Trolling for some good news this week—an exercise in futility if there ever was one—I came upon the news of a new Benetton ad campaign. Colors of Domestic Violence features models made up to appear bruised and lacerated (while still being thin and fashionable).) Boy, that didn’t help turn my frown upside down. Was Benetton really engaged in an exercise this cynical, touting their fall line under the guise of public service, while glamorizing the domestic violence victim’s injuries?
But before I could get my panties even more wadded up than they already were (damn you, adorable but control-free boy shorts!), it turned out that the ad is a fake. Benetton has categorically denied being involved in any way with its creation. No word yet on who actually made it. An ambitious art student with time to kill? Neo-fascists, hellbent on destroying Benetton’s diversity-embracing aesthetic?
Speaking of corporate responsibility regarding public welfare, The Washington Post recently highlighted companies that are (really) working to fight domestic violence.
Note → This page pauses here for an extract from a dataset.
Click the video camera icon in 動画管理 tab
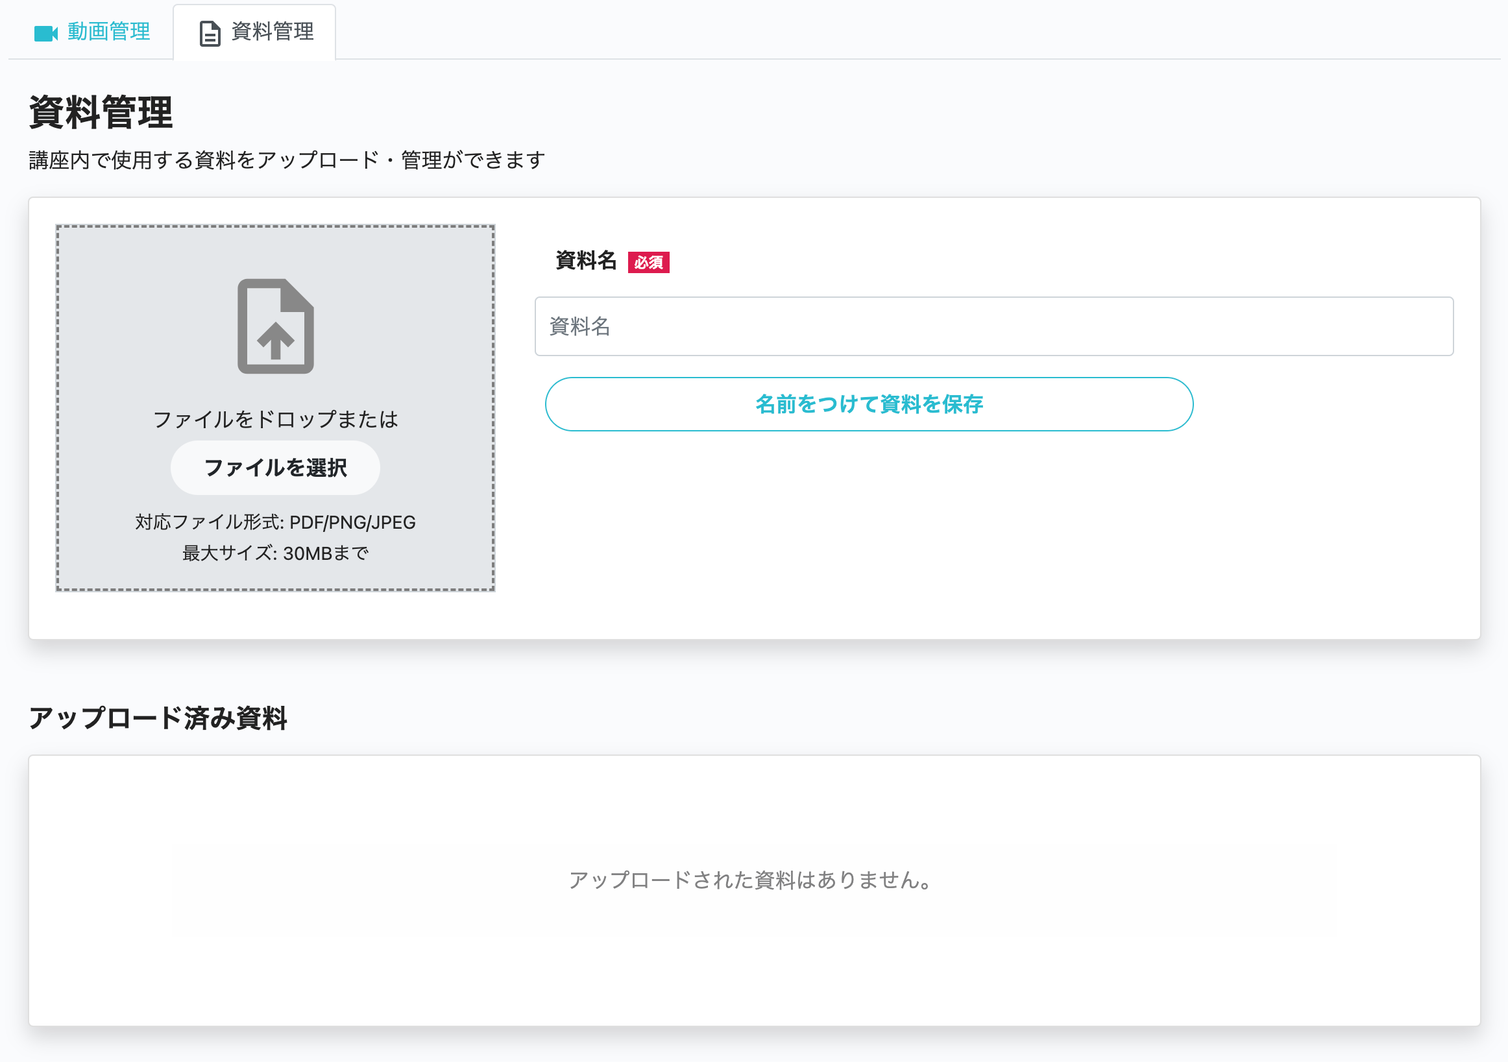 click(x=45, y=33)
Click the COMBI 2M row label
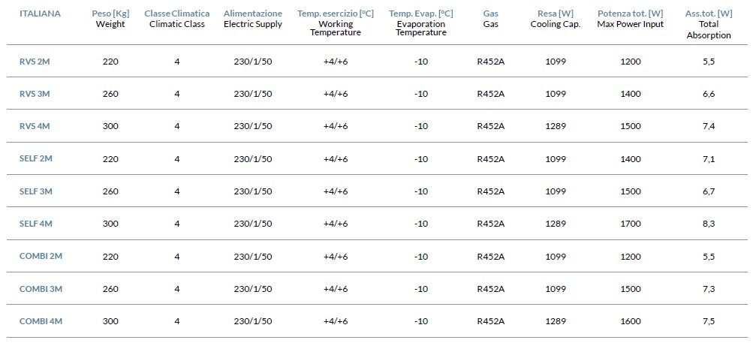756x343 pixels. [x=41, y=256]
Corporations are beginning to understand that the impact of domestic violence extends far beyond the home. According to the Corporate Alliance to End Partner Violence, $727.8 million is lost each year due to domestic violence, with over 7.9 million paid workdays lost per year. This doesn’t include the increase in sick days and decreased productivity. Domestic violence can also spread to the workplace, putting other employees at risk. Despite these frightening statistics, only 4 percent of all establishments educate their employees on domestic violence and its impact on the workplace.
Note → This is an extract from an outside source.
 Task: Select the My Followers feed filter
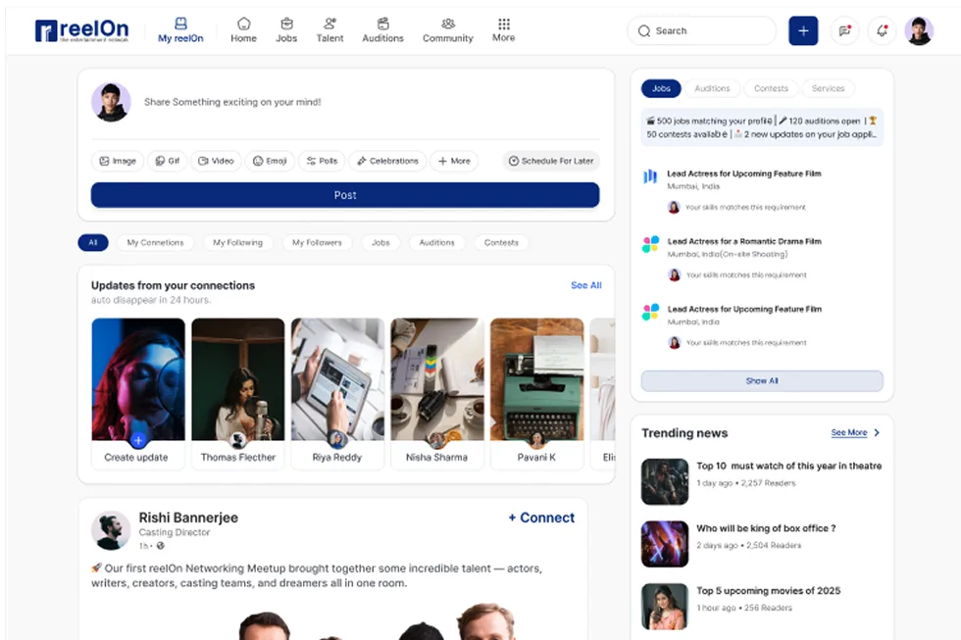click(317, 242)
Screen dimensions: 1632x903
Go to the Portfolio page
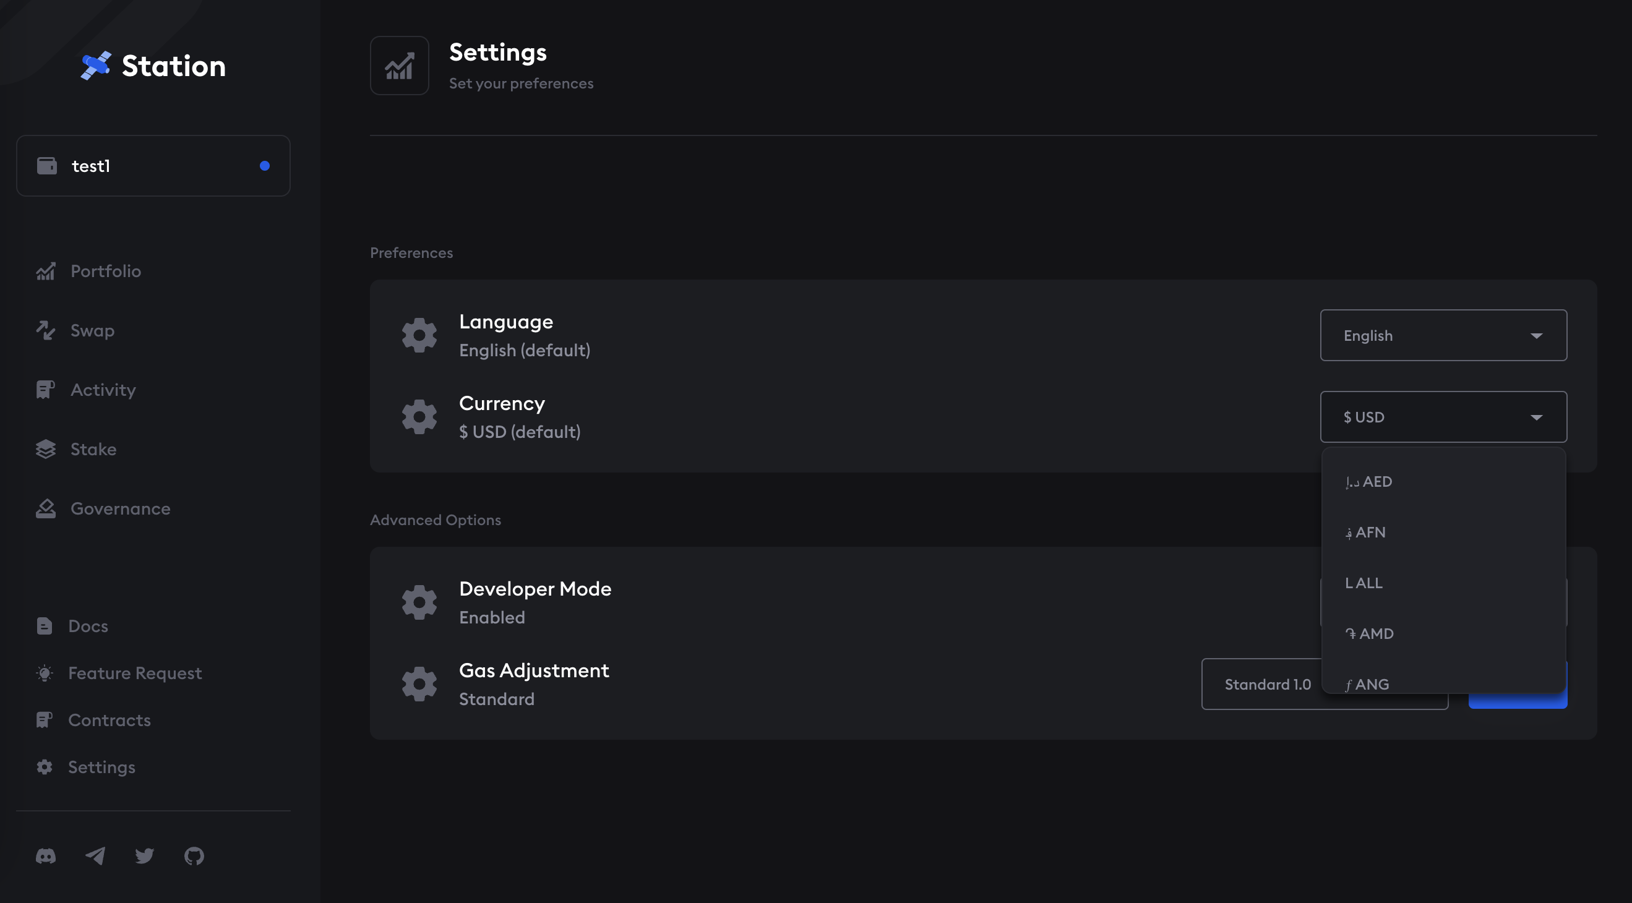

Some companies, though, have risen to the challenge, creating policies that protect their employes and prevent further violence. Liz Claiborne has been singled out by the CAEPV for its exemplary efforts to protect and defend victims, both within its employee population and in the world at large. After an internal survey found that almost one quarter of their employees had suffered some form of domestic violence, the company decided to take action. Liz Claiborne’s corporate policy protects victimized employees by (to name a few highlights): providing escorts to and from transportation, removing victims’ names from public directories, enforcing restraining orders on company property, allowing time off for court appearances or for safety reasons, and confidential access to corporate security resources. In addition, Liz Claiborne educates all of their employees on domestic violence, and sponsors two public awareness websites: Love is Not Abuse and Love is Respect (which is geared toward teens). If even a handful of companies followed Liz Claiborne’s model, thousands of lives could be saved. So how about it, corporate world?
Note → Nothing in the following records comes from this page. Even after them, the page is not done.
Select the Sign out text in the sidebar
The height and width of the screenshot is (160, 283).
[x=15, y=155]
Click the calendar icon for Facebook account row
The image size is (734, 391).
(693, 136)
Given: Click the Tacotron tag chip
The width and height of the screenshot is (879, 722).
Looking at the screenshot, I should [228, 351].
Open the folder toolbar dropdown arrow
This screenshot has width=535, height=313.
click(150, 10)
In other news, Ruth Bader Ginsburg has found her voice, and she’s not shutting up. After the partial-birth abortion ban decision and this week’s discrimination ruling, Justice Ginsburg read dissents from the bench—an unusal move for her, according to the Times. “The oral dissent has not been, until now, Justice Ginsburg’s style. She has gone years without delivering one, and never before in her 15 years on the court has she delivered two in one term. In her past dissents, both oral and written, she has been reluctant to breach the court’s collegial norms.” Not anymore, it seems.
Justice Ginsburg has a lot to be angry about. A month ago, she slammed her opponents—Justices Alito, Roberts, Kennedy, Scalia, and Thomas—for upholding the Partial Birth Abortion Ban Act. Their decision, she stated, reflected “ancient notions about women’s place in the family and under the Constitution — ideas that have long since been discredited.” Tuesday’s decision, which found that workers could only sue for pay discrimination within 180 days of their first received paycheck, had Justice Ginsburg speaking up again.
The case before the court concerned Lilly M. Ledbetter, an employee of Goodyear Tire and Rubber Company, who learned late in her 20-year career that she was earning less than any of her colleagues, including those with positions to junior to hers. Too late, said the Supreme Court. This decision ignored workplace realities regarding pay discrimination, according to Justice Ginsburg. ” Pay disparities, of the kind Ledbetter experienced,have a closer kinship to hostile work environment claims than to charges of a single episode of discrimination. Ledbetter’s claim… rested not on one particular paycheck, but on ‘the cumulative effect of individual acts.'” She then called upon the Congress to correct this decision.
As the sole remaining woman on the court, perhaps Justice Ginsburg feels an added responsibility to make her voice heard. Perhaps she sees the Supreme Court turning into a political machine used by the right. Whatever the reason, RBG, we join everyone else in saluting you, and look forward to hearing more from you in the future.